Purified RSC could rescue the nucleosome positioning activity of an extract generated from an rsc3-ts mutant grown under restrictive conditions. DNaseI indirect end labelling analysis of the (A) PHO8, (B) RIM9, (C) CHA1, and (D) SNT1 promoter regions as in Figure 2, but with WCEs generated from wild-type (BY4741) grown logarithmically at 30°C, or from rsc3-ts strain (TH8239) grown logarithmically at 25°C with or without an overnight shift to 37°C. Addition of RSC corresponded to the 1:5 ratio in Figure 2.

Figure 4

RSC was specifically required for nucleosome positioning in vitro as both SWI/SNF and Isw2 failed to rescue the rsc3-ts 37°C extract. DNaseI indirect end labelling analysis of the (A) PHO8, (B) RIM9, (C) CHA1, and (D) SNT1 promoter regions as in Figures 2 and 3 but with addition of purified SWI/SNF or Isw2 remodelling enzymes as indicated. All remodelling enzymes were added at the same molar concentrations, corresponding to the 1:5 ratio in Figure 2.

Figure 5

Loss of essential RSC subunits at elevated temperature altered chromatin structure at the PHO8, RIM9 and CHA1, but not at the SNT1 promoter.

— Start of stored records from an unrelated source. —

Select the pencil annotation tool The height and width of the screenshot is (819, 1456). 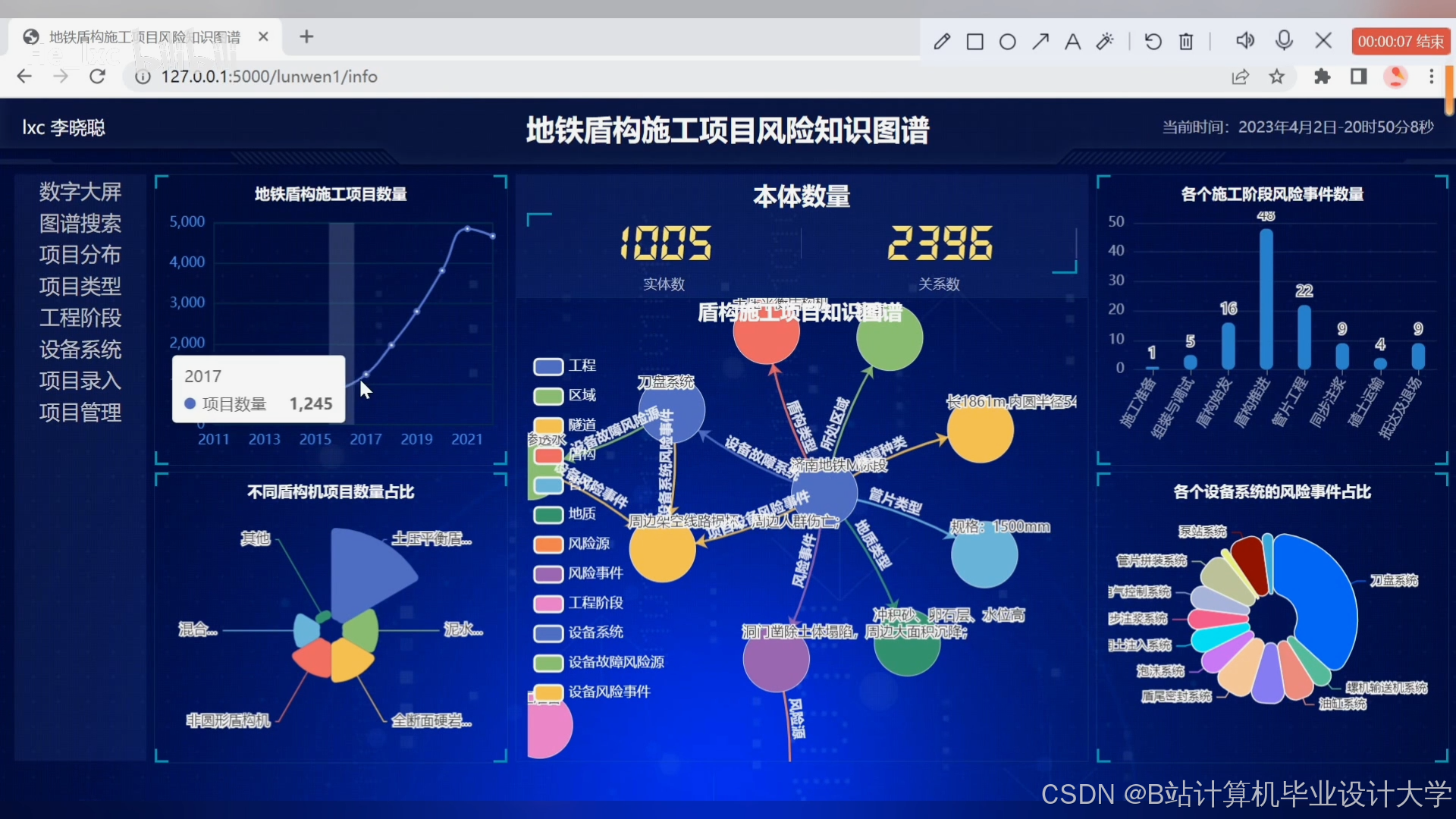[942, 42]
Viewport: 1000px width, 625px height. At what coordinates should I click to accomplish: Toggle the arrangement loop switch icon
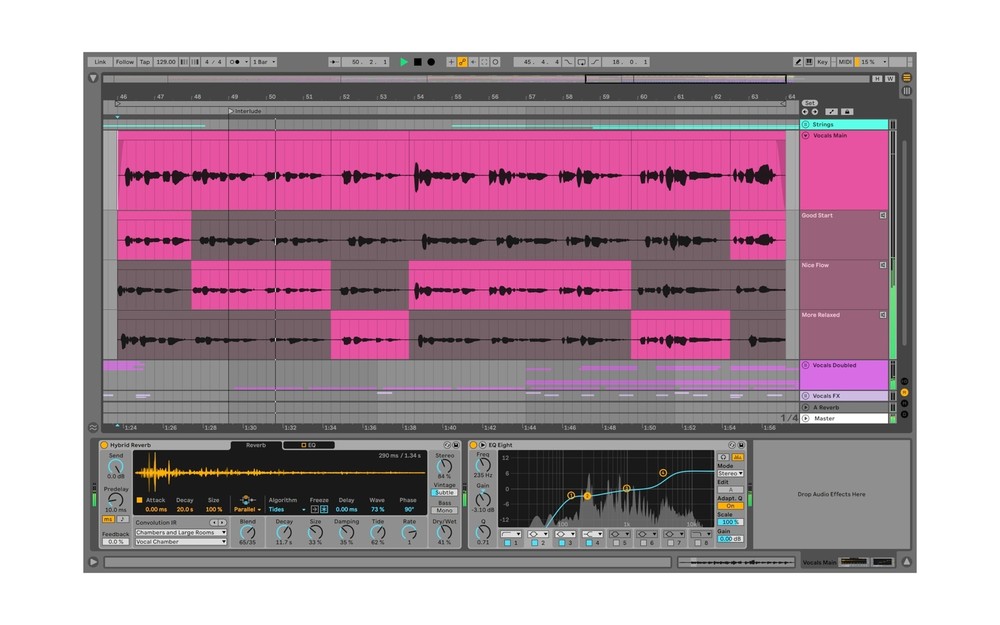tap(583, 61)
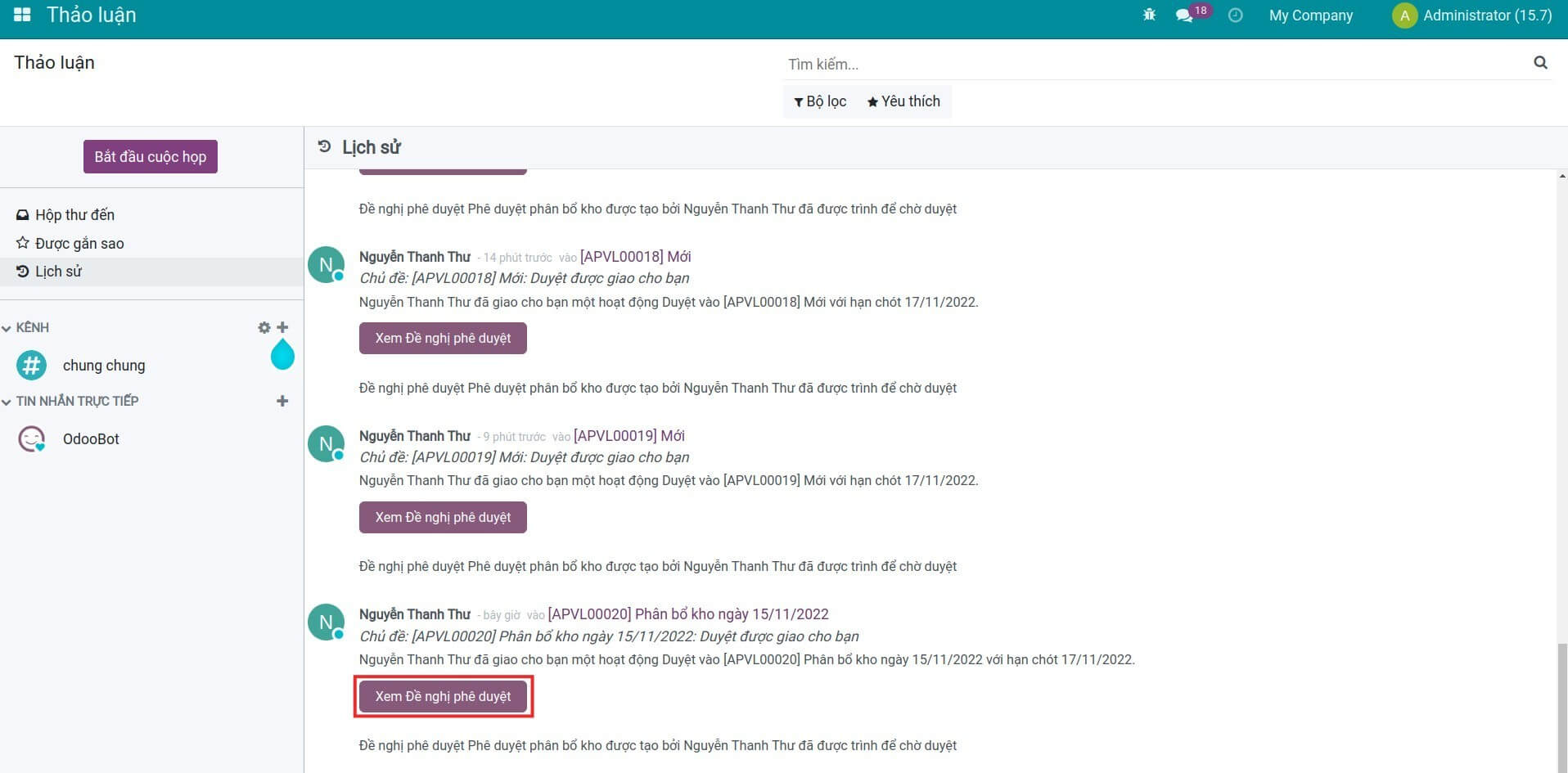Click the Bắt đầu cuộc họp button
The height and width of the screenshot is (773, 1568).
150,157
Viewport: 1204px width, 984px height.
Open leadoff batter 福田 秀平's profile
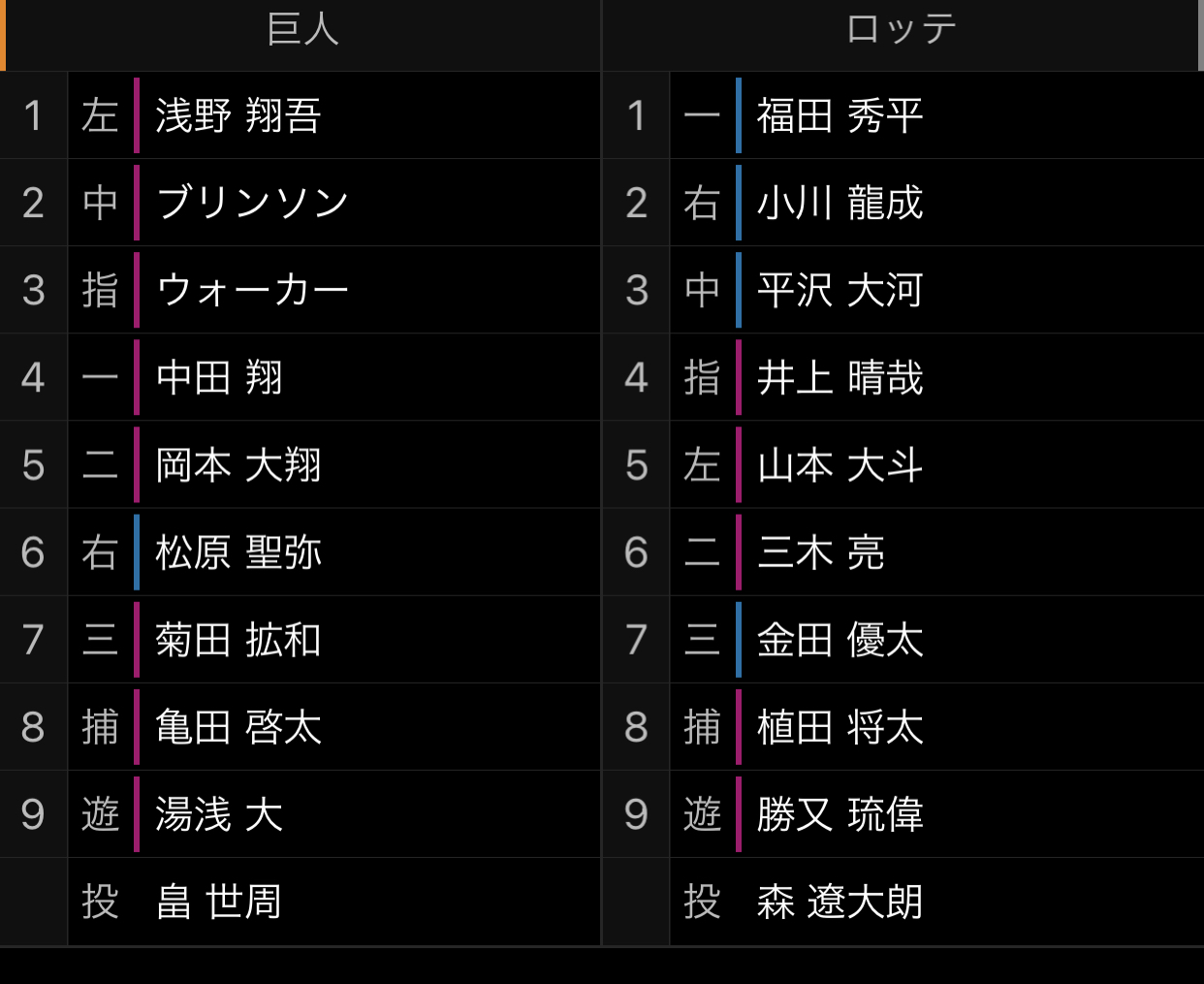pyautogui.click(x=840, y=115)
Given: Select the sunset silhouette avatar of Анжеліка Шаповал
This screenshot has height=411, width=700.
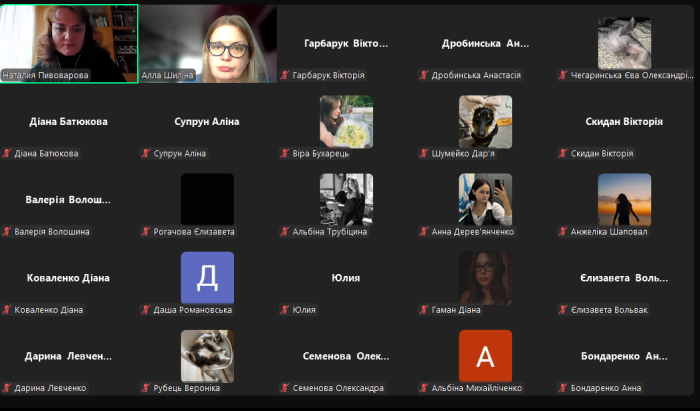Looking at the screenshot, I should (x=624, y=199).
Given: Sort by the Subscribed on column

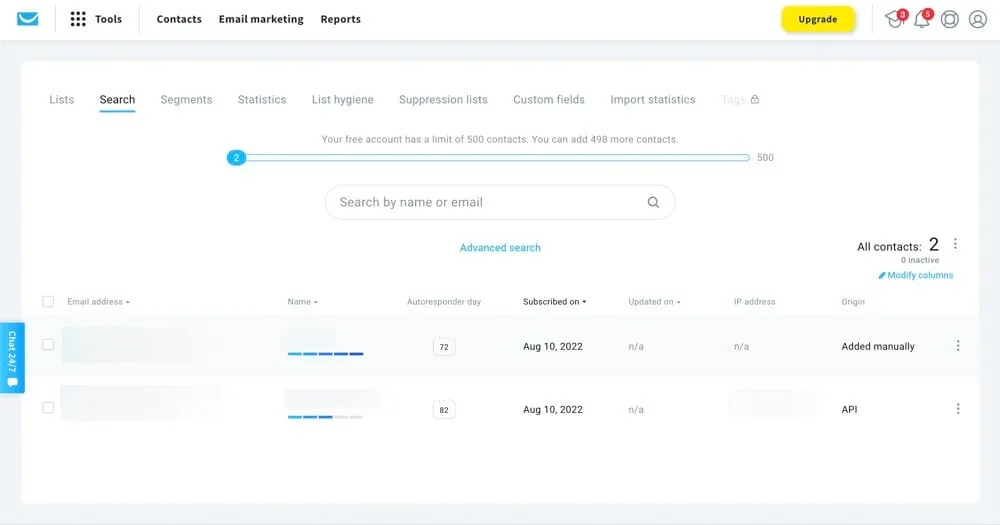Looking at the screenshot, I should 554,301.
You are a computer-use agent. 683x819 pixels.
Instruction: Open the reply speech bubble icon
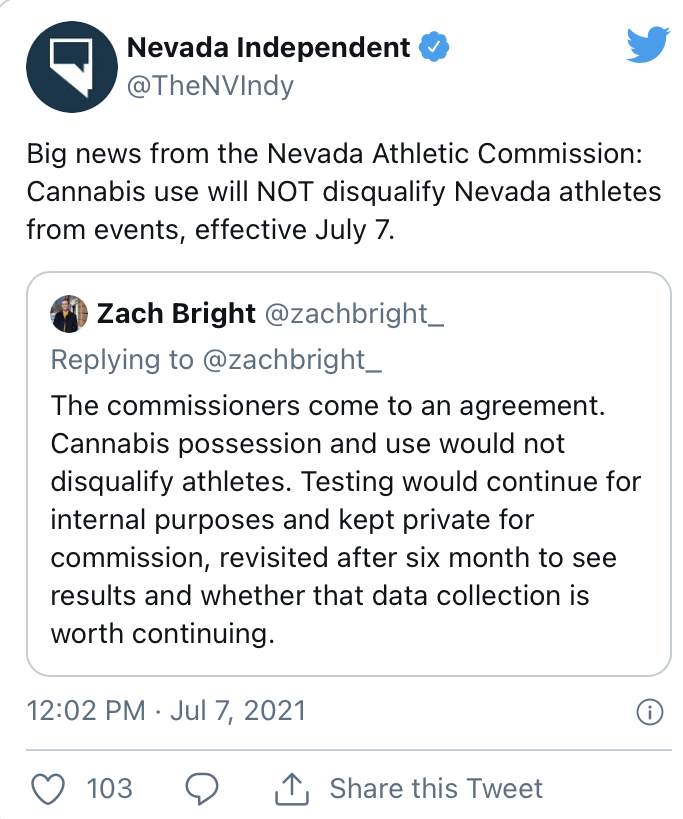pos(202,788)
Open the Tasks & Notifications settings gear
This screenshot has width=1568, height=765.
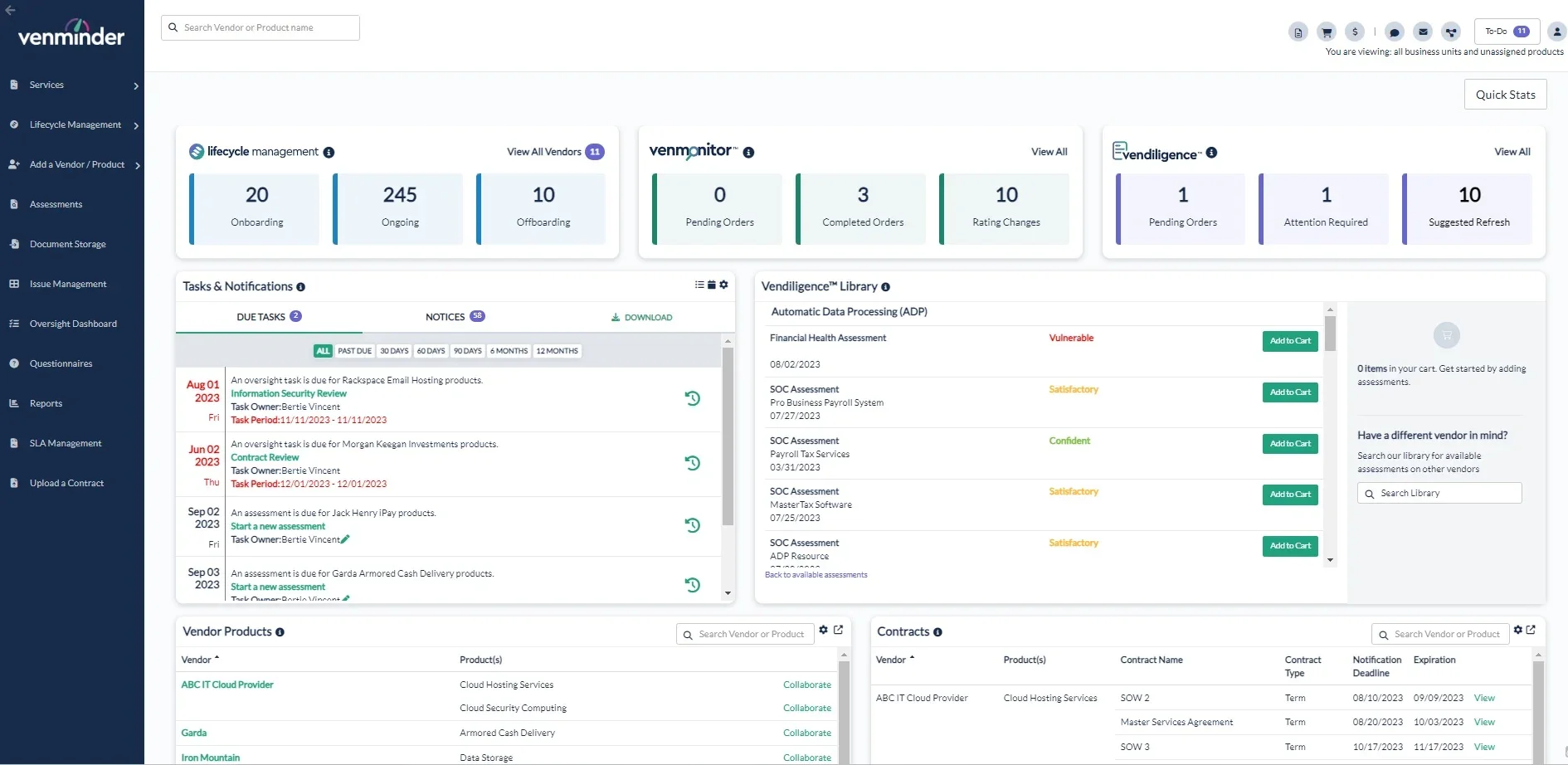point(723,285)
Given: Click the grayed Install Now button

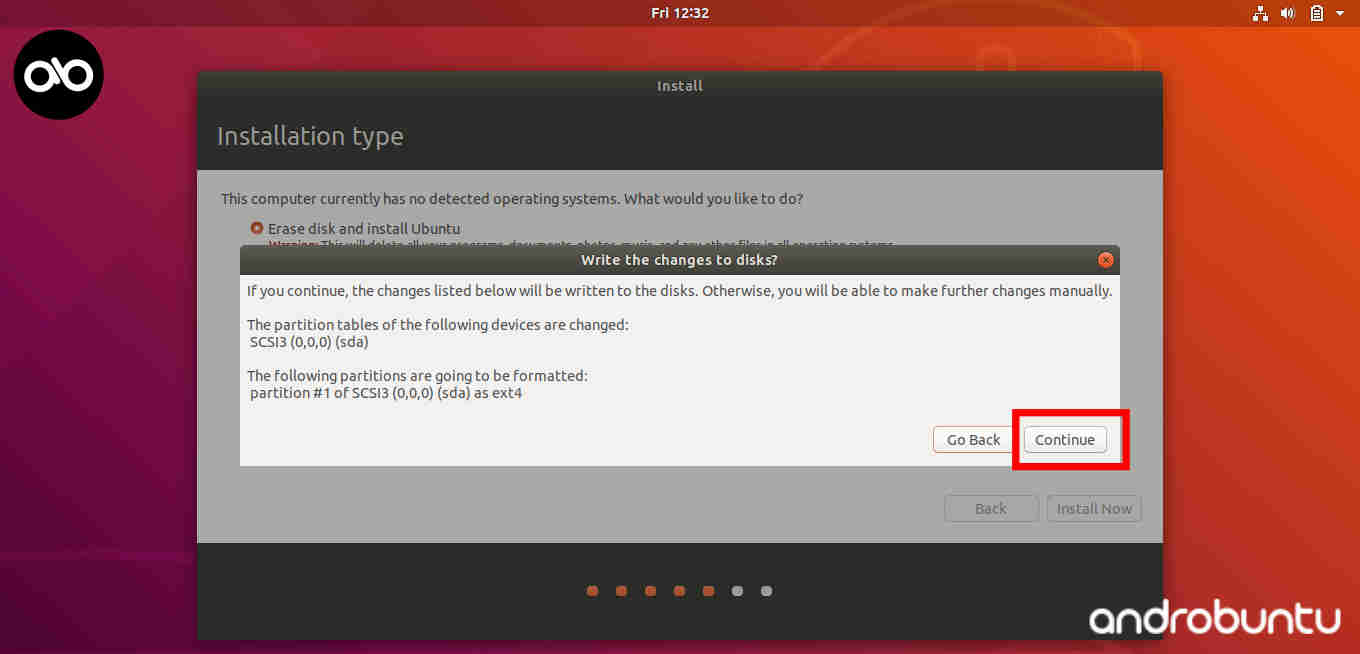Looking at the screenshot, I should point(1094,508).
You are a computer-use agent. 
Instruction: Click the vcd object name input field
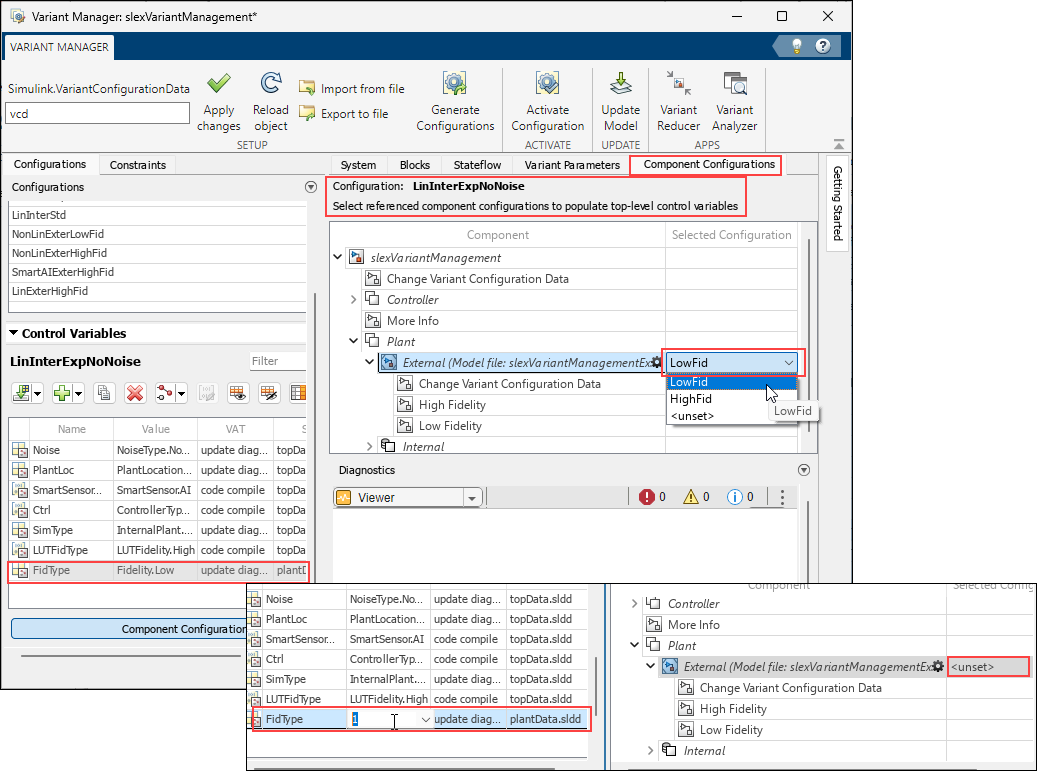coord(98,114)
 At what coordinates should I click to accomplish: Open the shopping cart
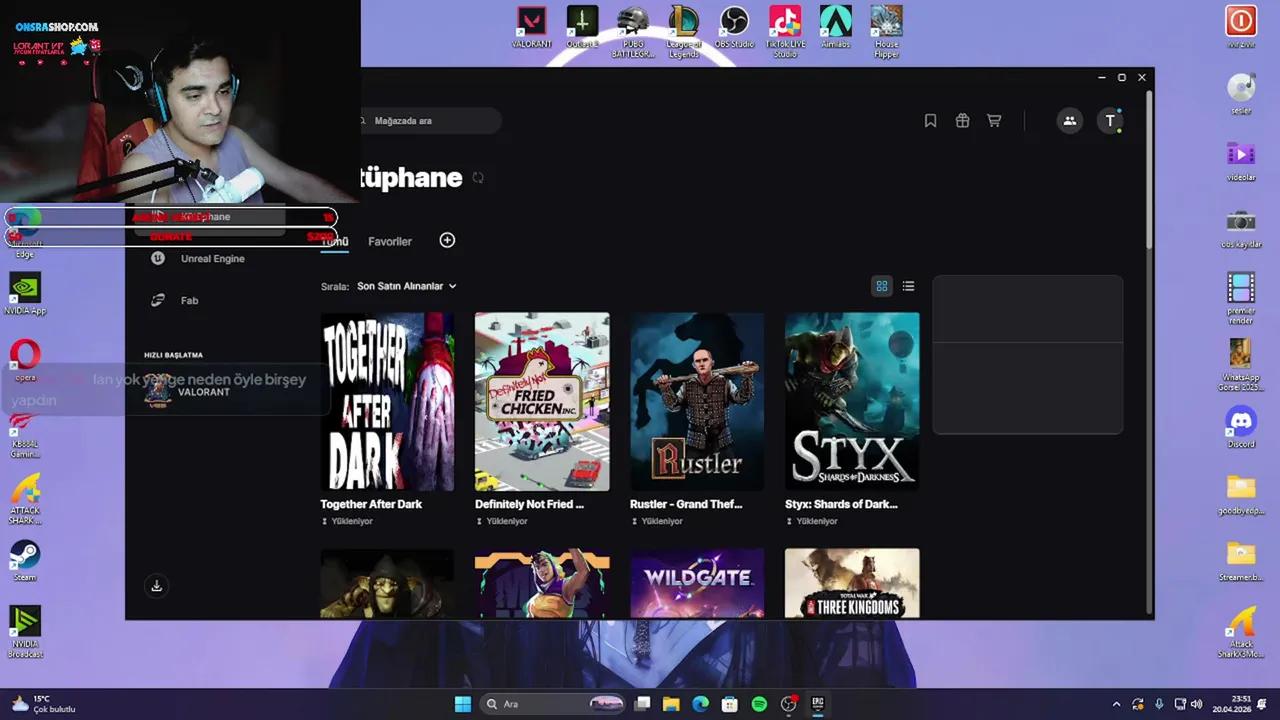[x=994, y=120]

DNaseI indirect end labelling analysis of the (A) PHO8, (B) RIM9, (C) CHA1 and (D) SNT1 promoter regions in vivo. Nuclei were isolated from wild type (wt; BY4741) and strains carrying a temperature-sensitive (rsc3-ts (TH8247) and arp9-ts (YBC1536)) or temperature-sensitive degron (sth1-td (YBC2191)) allele of the indicated RSC subunits. Strains were grown logarithmically at 25°C and then shifted to the non-permissive temperature (37°C) overnight. Wt nuclei were also prepared from cells grown logarithmically at 30°C. Bars in-between lanes mark the intensity (bar width) and extent (bar length) of DNaseI hypersensitive sites. A stippled line separates samples that were not electrophoresed alongside on the same gel but combined in the figure. Asterisks indicate artefact bands. Ramps, markers and schematics as in Figure 2.